Data Ethics Club meeting 31-01-24, 1pm UK time#

Meeting info#

Description#

You’re welcome to join us for our next Data Ethics Club meeting on 31st January 2024 at 1pm UK time. You don’t need to register, just pop in. This time we’re going to read a Washington Post Article called Duolingo cuts workers as it relies more on AI by Gerrit De Vynck, which is about how AI is being used at popular language learning site Duolingo. It’s a pretty short one at ~1200 words, which is handy if you’re in a late January time crunch, but we’ve also summarised it below too.

Thank you to Huw for suggesting this week’s content, and Amy for writing our summary and discussion questions!

Summary#

Throughout 2023, an undisclosed number of contractors working for Duolingo had their jobs terminated across dozens of different language programmes. These accounted for around 10% of Duolingo’s total contractors, and were primarily those writing lessons and translating phrases between languages.

Prior to this, since OpenAI’s release of ChatGPT, many companies have begun using these tools to replace copywriters and editors, among other roles.

Duolingo had initially told employees that they wouldn’t be replaced with AI, and are still maintaining that no full sentences generated by AI have been put into any of their courses, but former contractors have said that the quality of lessons has dropped considerably, with far more errors in the app’s content.

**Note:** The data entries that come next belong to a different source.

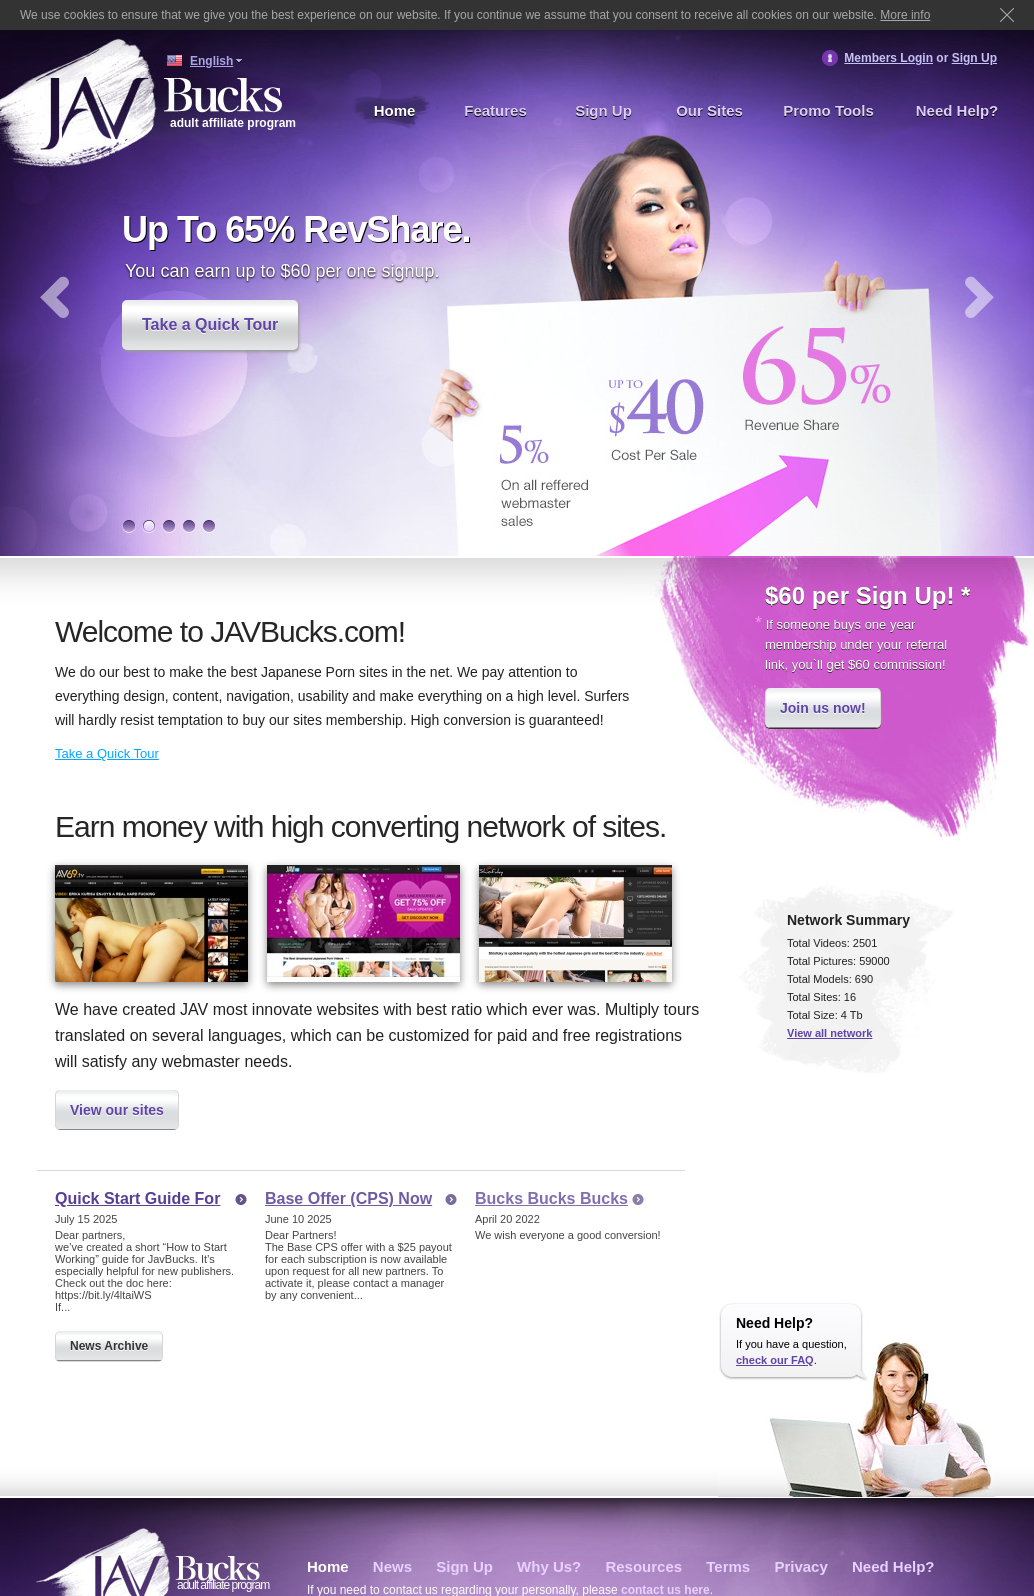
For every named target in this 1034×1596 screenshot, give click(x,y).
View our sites (117, 1110)
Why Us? (549, 1566)
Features (495, 110)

Duolingo have instead stated that AI is being used to “increase productivity and efficiency” to improve courses faster, due to their user base having grown by nearly 50% in the last year up to over 80 million, rather than to replace “the expertise of human experts”.

AI in translation is not new - long before the release of ChatGPT, Google was using early versions of the technology to improve Google Translate’s accuracy.

A criticism of Duolingo’s approach is that many contractors were not approached with offers of internal roles when they were laid off. While big tech developments like this create whole classes of new jobs, these use very different skillsets to the work of human translators, writers and editors whose roles are being replaced. Worldwide, it has been found that the number of adverts for freelance “automation-prone” roles fell by 21% after the introduction of ChatGPT.

Contract workers who were not fired by Duolingo have seen their roles shift to reviewing AI-generated content, an anonymous current employee has said. While the content being created by AI isn’t currently up to Duolingo’s standards for release, there is the chance that as tools keep being refined and improved, the need for these reviewers could be removed too, putting further jobs at risk.

Discussion points#

There will be time to talk about whatever we like, relating to the paper, but here are some specific questions to think about while you’re reading. Questions:

  1. Should companies be upheld to legal and ethical requirements to notify their employees that they are looking into AI-driven solutions to replace their roles? How would this work in practice?

  2. Are there any circumstances where it could be considered ethical to lay off a small proportion of employees within a company for the benefit of the wider organisation?

  3. Legislation and guidance around AI regulation such as the UK’s National AI strategy focuses on the creation of new jobs to integrate AI, rather than the protection of existing ones - what more should be done at this level and at a corporate level to support this?

  4. What other job roles are at risk of content creation professionals being replaced by reliance on AI chatbots? Should companies have to be transparent publicly about their use of AI?

Bonus question - for anyone who uses Duolingo, have you noticed any difference in the quality of the phrases and lessons in the last six months or so? Are there other apps, products and services you’ve noticed dip in quality due to AI?